Variations to surgical approaches range from aggressive lengthening of the columella with preservation of hypoplastic tissue to conservative primary nasal reconstruction as performed with McComb’s unilateral cleft lip technique. McComb’s technique involves release and repositioning of the lower lateral cartilages and alar base on both sides without aggressive degloving of the entire nasal complex. Aggressive corrective techniques often produce initial results that are very good. Long-term results, however, are not so favorable because of the progression of natural growth processes. Excessive angulations and lengthened structures provide a less-than-optimal esthetic effect. Revision of these deformities is usually very difficult and sometimes impossible. In general, if hypoplastic tissue is excised and incisions within the medial nasal base and columella are avoided, long-term esthetic results are excellent.

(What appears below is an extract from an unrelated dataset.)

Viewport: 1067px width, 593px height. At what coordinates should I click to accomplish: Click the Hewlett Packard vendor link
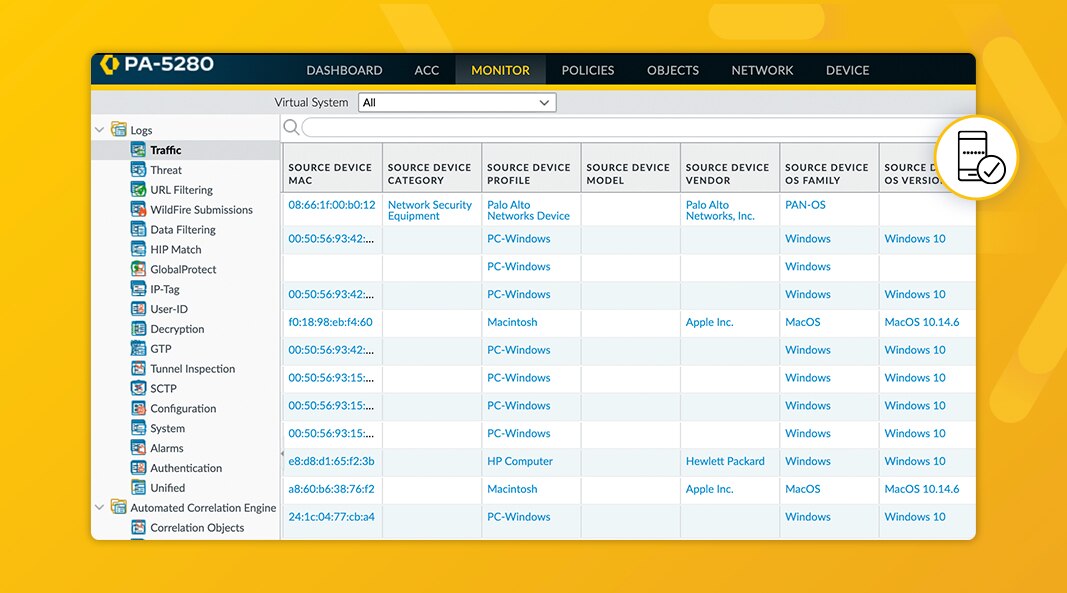coord(725,461)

Surgical techniques for cleft palate repair
Successful cleft palate repair during infancy depends on two objectives. The first involves watertight closure of the oronasal communication involving the hard and soft palate except for the area of the alveolus. The second involves anatomic repair of the musculature within the soft palate, which is critical for the creation of normal speech. The soft palate functions in coupling and decoupling of the oral and nasal cavities in the production of speech. The tensor and levator veli palatini and uvularis muscles, which usually join at the midline to form a continuous sling, are separated and insert along the posterior edge of the hard palate. The velum, or soft palate, must be closed before the development of speech. If repair occurs after this time, compensatory speech articulations may result.
An approach used to address the speech issues with growth-related concerns involves staging the closure of the secondary palate with two procedures. This involves repair of the soft palate early in life followed by closure of the hard palate later during infancy. The intent of this approach is to accomplish timely repair of the soft palate, which is critical for speech, while delaying hard palate repair until further growth has occurred. This technique offers the advantage of less growth restriction, easier repair of larger clefts, and less chance for fistula formation.
The basic premise of cleft palate repair involves mobilization of multilayered flaps to close the defect created caused by the failed fusion of the palatal shelves. The nasal mucosa is first closed followed by repositioning and reconstruction of the levator veli palatini and palatopharyngeus muscles. Closure of the oral mucosa completes the repair.
Many techniques have been devised for cleft palate repair. The Bardach technique involves creation of two large, full-thickness flaps on each palatal shelf, which are brought to the midline for closure ( Fig. 92.2 A and B). This technique allows for preservation of the palatal neurovascular bundle, which is contained within the pedicle of each flap. The Von Langenbeck technique is similar to the Bardach technique, but it preserves an anterior pedicle (attachment to the anterior maxilla) for increased blood supply to the flaps. It also involves elevation of large mucoperiosteal flaps from the palate with midline approximation of the cleft margins. Long lateral releasing incisions are made at the border of the palatal and alveolar bone for both repairs to allow mobilization. The levator muscles are detached from their abnormal insertion along the hard palate, and the palatopharyngeus is intimately associated.